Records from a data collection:
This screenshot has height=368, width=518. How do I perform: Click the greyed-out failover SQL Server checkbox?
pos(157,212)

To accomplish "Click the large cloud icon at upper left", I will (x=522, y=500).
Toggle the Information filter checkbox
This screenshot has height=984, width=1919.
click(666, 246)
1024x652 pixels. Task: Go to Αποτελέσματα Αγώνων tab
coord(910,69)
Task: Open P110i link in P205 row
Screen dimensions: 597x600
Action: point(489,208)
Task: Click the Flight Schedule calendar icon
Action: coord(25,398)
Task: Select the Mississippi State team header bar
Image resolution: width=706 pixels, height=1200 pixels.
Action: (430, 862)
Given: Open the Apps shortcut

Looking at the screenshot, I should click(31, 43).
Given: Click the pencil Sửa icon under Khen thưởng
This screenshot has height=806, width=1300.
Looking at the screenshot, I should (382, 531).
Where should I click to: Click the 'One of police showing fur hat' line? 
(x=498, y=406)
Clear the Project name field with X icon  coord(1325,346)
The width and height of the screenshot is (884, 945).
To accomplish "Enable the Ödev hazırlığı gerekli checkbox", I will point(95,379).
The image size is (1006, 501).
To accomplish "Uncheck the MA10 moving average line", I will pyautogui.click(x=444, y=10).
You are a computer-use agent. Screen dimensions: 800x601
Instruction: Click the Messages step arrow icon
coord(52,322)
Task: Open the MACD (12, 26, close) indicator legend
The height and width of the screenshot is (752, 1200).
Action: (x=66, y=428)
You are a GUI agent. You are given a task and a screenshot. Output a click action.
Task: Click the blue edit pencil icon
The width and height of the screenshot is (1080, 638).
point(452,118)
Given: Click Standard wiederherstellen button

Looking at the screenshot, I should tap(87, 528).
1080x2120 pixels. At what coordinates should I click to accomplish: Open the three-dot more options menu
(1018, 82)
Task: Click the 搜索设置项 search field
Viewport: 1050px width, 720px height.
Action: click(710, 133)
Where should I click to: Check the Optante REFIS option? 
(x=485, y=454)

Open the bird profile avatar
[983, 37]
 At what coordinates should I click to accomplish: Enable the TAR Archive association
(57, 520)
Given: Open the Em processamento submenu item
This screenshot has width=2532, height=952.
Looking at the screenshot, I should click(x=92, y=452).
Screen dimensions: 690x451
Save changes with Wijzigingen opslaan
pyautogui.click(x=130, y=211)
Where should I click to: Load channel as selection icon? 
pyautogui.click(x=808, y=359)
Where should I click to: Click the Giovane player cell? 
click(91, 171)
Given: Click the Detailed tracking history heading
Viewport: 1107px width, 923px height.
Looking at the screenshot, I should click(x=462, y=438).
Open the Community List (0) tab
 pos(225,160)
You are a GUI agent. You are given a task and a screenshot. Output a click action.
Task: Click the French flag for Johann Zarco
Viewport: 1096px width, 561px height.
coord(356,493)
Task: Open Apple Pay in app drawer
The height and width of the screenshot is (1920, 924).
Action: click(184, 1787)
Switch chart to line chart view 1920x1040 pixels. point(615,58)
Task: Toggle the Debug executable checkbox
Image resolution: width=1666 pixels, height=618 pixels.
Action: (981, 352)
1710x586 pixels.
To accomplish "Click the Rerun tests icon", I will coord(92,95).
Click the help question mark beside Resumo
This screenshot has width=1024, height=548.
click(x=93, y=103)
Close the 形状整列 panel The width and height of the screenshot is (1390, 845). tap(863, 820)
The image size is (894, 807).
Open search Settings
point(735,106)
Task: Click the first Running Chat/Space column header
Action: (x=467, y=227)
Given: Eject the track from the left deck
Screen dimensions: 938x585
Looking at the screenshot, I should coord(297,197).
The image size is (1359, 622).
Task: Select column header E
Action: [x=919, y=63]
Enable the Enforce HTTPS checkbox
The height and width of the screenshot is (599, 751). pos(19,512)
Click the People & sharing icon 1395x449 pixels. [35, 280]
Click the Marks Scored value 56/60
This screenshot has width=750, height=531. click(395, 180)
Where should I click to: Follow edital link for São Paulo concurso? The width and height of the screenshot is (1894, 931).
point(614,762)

Your objective:
The expected answer is every line in the data above that carries the string "field".

Task answer:
Clear the Project name field with X icon  coord(1325,346)
Task: Click the 搜索设置项 search field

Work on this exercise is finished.